> _Énoncé_
Dans l'extrait ci-dessous sur les piqûres d'abeilles contre le rhumatisme, reprenez tout ce qui va de « On a, dans ces » jusqu'à « gens du monde. » en substituant « traitement » à « remède ».

On a, dans ces derniers temps, préconisé, contre le rhumatisme, un assez bizarre remède: la piqûre par les abeilles. Si nous en parlons ici, ce n’est pas pour le recommander, mais pour ajouter une page anecdotique à un volume écrit spécialement à l’intention des gens du monde.

Un de nos confrères autrichiens, le docteur Terc, de Marbourg, après avoir étudié, de très près, les piqûres des hyménoptères, estime qu’il faut les rechercher, comme médication... lorsqu’on est rhumatisant. Tout rhumatisant a, d’après lui, le devoir de chanter:

«J’ai, sur l’Hymette, éveillé les abeilles,»

parce qu’il peut, paraît-il, demander à ces «chastes buveuses de rosée» d’ajouter un bienfait thérapeutique à leurs bienfaits alimentaires si appréciés depuis l’origine des siècles.

(Entrées de données enregistrées)
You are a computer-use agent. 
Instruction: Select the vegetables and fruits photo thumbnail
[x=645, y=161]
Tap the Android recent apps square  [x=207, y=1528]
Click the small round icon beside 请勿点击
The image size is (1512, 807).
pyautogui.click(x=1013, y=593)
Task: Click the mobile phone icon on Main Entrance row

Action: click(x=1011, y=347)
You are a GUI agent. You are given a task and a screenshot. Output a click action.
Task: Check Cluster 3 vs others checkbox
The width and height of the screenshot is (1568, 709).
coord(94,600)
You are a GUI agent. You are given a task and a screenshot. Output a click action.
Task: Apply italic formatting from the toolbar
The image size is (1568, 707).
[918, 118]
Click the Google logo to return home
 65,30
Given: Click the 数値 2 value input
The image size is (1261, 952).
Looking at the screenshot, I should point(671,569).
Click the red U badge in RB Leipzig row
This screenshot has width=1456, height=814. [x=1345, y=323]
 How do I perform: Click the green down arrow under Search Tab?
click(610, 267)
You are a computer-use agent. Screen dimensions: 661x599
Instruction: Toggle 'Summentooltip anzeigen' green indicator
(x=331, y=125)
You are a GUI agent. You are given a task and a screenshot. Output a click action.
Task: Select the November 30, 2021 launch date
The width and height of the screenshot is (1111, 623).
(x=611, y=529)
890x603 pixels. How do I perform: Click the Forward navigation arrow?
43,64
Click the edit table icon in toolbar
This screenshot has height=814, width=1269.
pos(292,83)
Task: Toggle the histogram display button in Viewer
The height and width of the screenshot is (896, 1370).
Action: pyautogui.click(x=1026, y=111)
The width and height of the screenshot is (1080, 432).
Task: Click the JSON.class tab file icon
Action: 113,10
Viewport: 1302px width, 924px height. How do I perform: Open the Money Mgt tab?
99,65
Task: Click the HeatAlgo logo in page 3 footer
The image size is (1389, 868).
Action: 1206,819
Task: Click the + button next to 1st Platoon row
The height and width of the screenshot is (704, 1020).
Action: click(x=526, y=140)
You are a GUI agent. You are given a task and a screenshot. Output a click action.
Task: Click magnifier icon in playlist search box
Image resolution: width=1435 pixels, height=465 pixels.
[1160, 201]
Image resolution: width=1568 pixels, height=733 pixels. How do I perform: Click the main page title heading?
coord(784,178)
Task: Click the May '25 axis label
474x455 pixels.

> _Corrigé_
On a, dans ces derniers temps, préconisé, contre le rhumatisme, un assez bizarre traitement: la piqûre par les abeilles. Si nous en parlons ici, ce n’est pas pour le recommander, mais pour ajouter une page anecdotique à un volume écrit spécialement à l’intention des gens du monde.